Another remarkable event took place in the village Phulapatna, on the bank of river Kharasrota. After reaching at that village when Thakur entered into a tank for bath, the villagers requested him to get out of the tank immediately as there were two ferocious crocodiles, living in that tank since that last flood. Thakur, unperturbed, finished his bath and then called for his flute and played it. It is said that the two savage reptiles came to the surface and listened to the music Thakur ordered them to go back to the river before the next sun rise. The next day the villagers were amazed to see the two trails of the crocodiles leading to the river. From that day they could use the tank safely.
During the Dola Purnima ceremony, in a certain year, Thakur was staying at the village Khandol. Generally, in Orissa, this day is observed by offering avir (one kind of red powder) to the Lord and by smearing one another’s face and body with this red powder. On this occasion Thakur miraculously transformed the dust of the village path into avir and everyone including himself went on throwing it on others and rolled on the path smearing everyone’s body with avir.
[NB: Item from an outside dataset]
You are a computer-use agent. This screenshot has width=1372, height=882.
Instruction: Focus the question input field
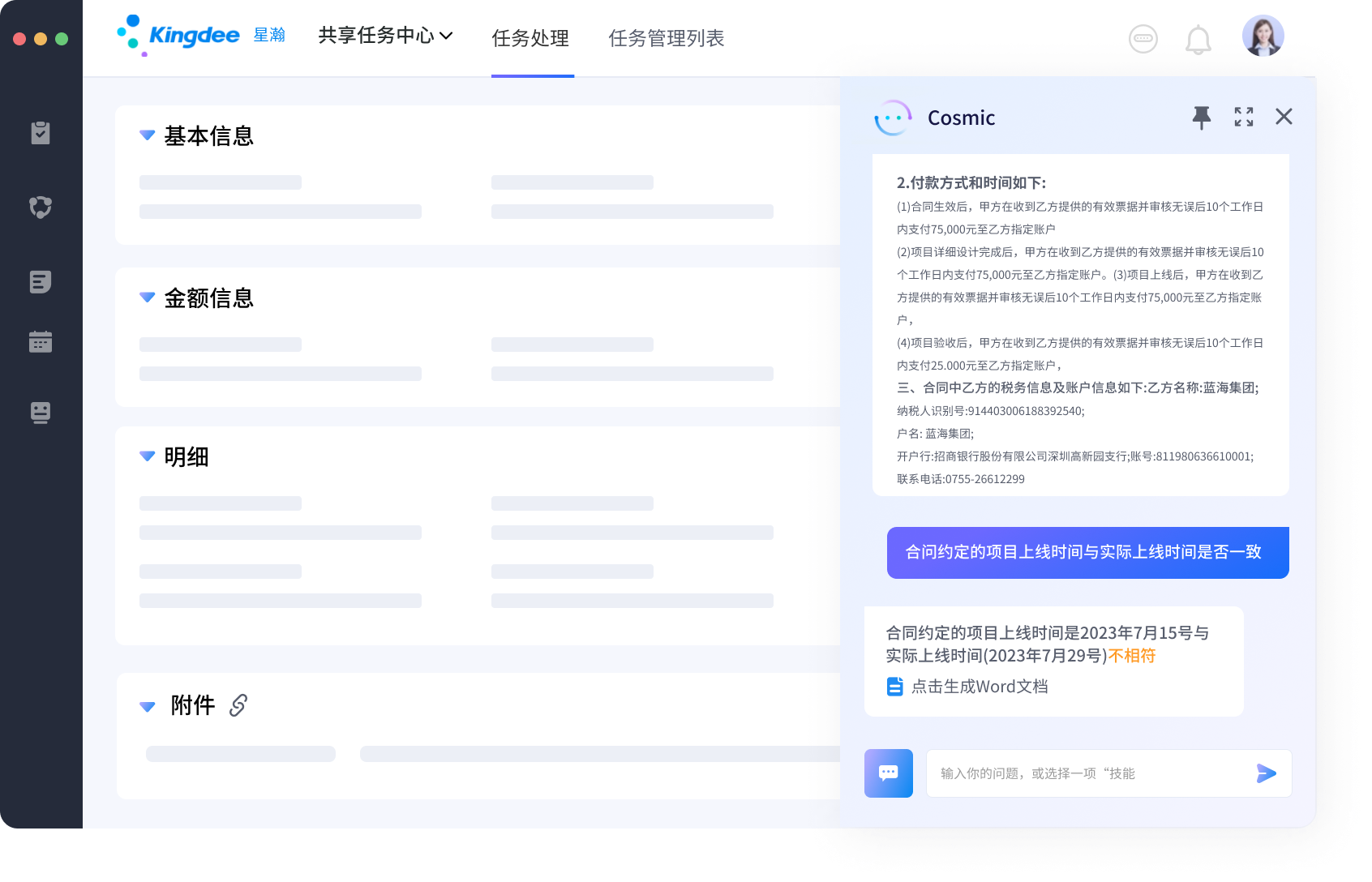pos(1087,773)

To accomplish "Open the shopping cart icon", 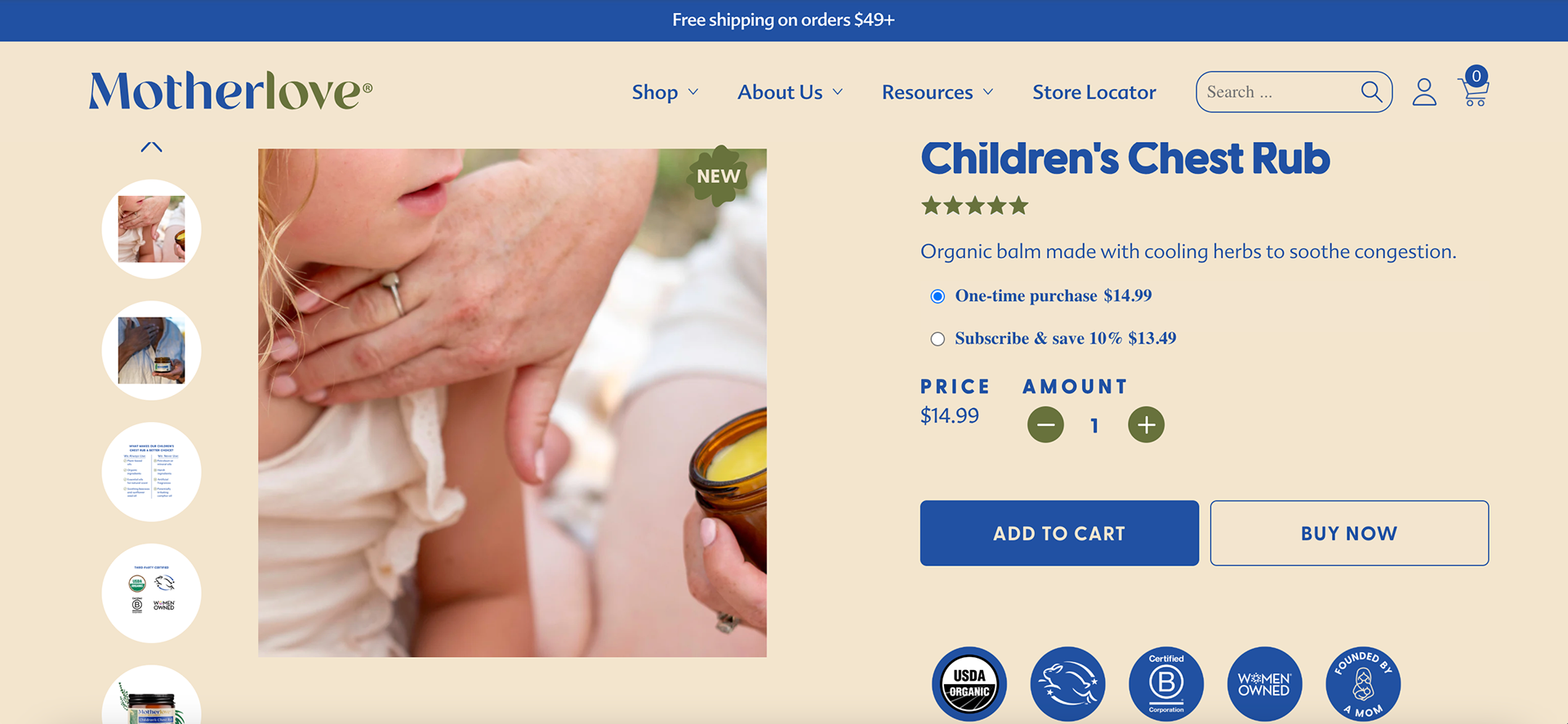I will (x=1474, y=87).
Thakur's Imprisonment and Release
While travelling Thakur had also written some books which include the famous ‘Kalibhagabata’. Written in verse this Kalibhagabata is full of metaphysical thoughts allegorically written with a reference to contemporary political condition. The uncontrolled five manas (pancha mana) and twenty five prakritis (pachisha prakriti) hinder the path of salvation. Similarly the George V and the white militaty forces are destroying the country. When the great self (Mahatma) will show its eagerness for the truth (Satyagraha) the obstructing elements would be defunct. A free translation of stanza from Kalibhagabata would be like this:
What we call the ‘pancha manas’ is the same as the fifth Geroge. The white forces are the ‘twenty five prakritis’. These are the foreigners and our home land’s destroyer.
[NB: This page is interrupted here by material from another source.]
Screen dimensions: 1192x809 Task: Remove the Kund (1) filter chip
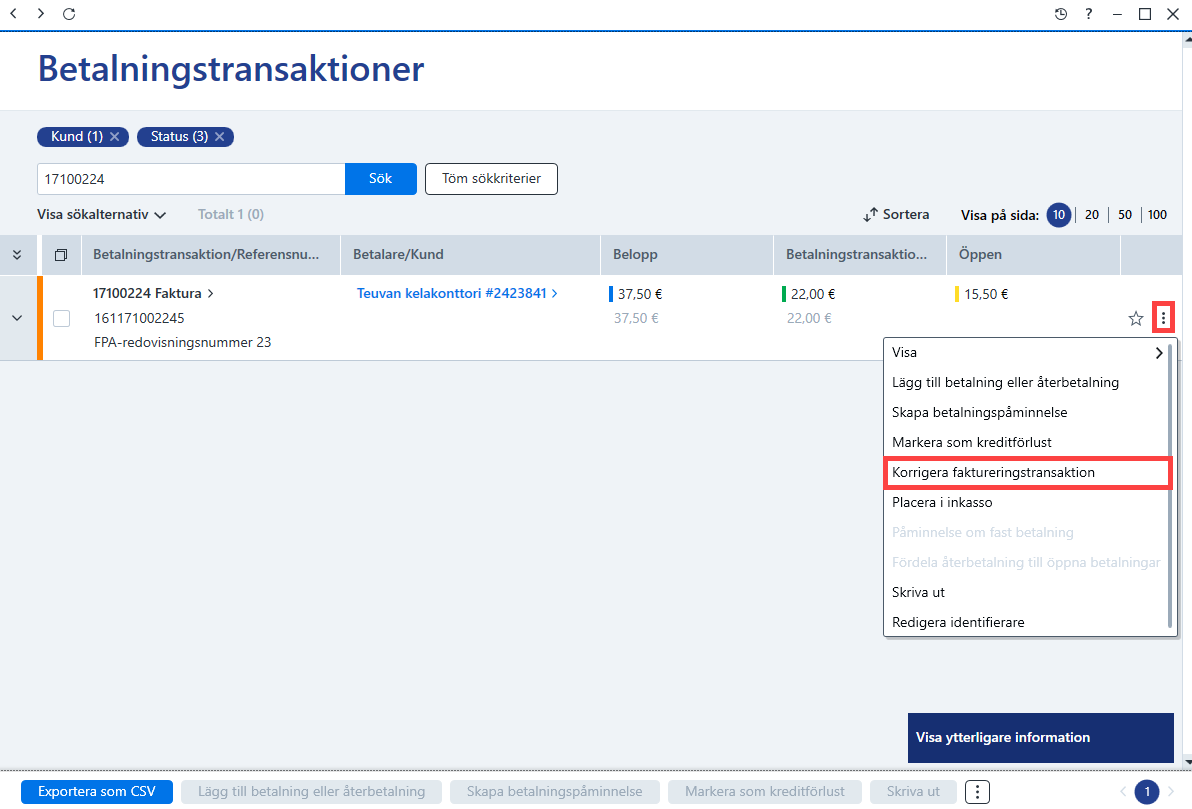pyautogui.click(x=115, y=137)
It has a metaphysical sense well known to Indian Shastras as mysterious Sharira-Bheda cult. The mode of comparing the body with the nation is also familiar. It is derived from the act of connecting microcosm (pinda) to the macrocosm (brahmanda). But from the surface, these lines are judged as predicting that the day of Britishers in India were numbered and for this Sri Thakur was impeached of treason by the British Rulers. He was arrested in 1933 and the trial went on for months at Chhatrapur in the court of Mr. A.F.W. Dixon. Pandit Binayak Mishra and Jagabandhu Singh were appointed to interpret ‘Kalibhagabata’ in the court. Late Lingaraj Panigrahi, the Ex-Education Minister, had pleaded in defence in this case. Sri Thakur, as unperturbed while facing trial standing in the deck, impressed all who were witnessing the case. A noted Oriya scholar and writer, Late Pandit Nilakantha Das expressed his fellings about this saint in the ‘Gita Prabesh’ of his commentary on the Bhagavad Gita (1st Edition, p 320), a few words which are quoted here:
…The young ascetic stood in the court room, day after day. He knew that he would serve a long jail sentence. But there was always a natural smile on his lips,… The very slightof him arouses love and devotion … He was the symbol of Orissan cultural tradion, the true incarnation of our puranic ideal man. The young sannyasi has identified himself with our tradition. He belongs to the common folk, the unsophisticated men and women, not to the arrogant learned. The villages are his realm. He is the true religious leader – living representative of the doctrine of equality of all religions.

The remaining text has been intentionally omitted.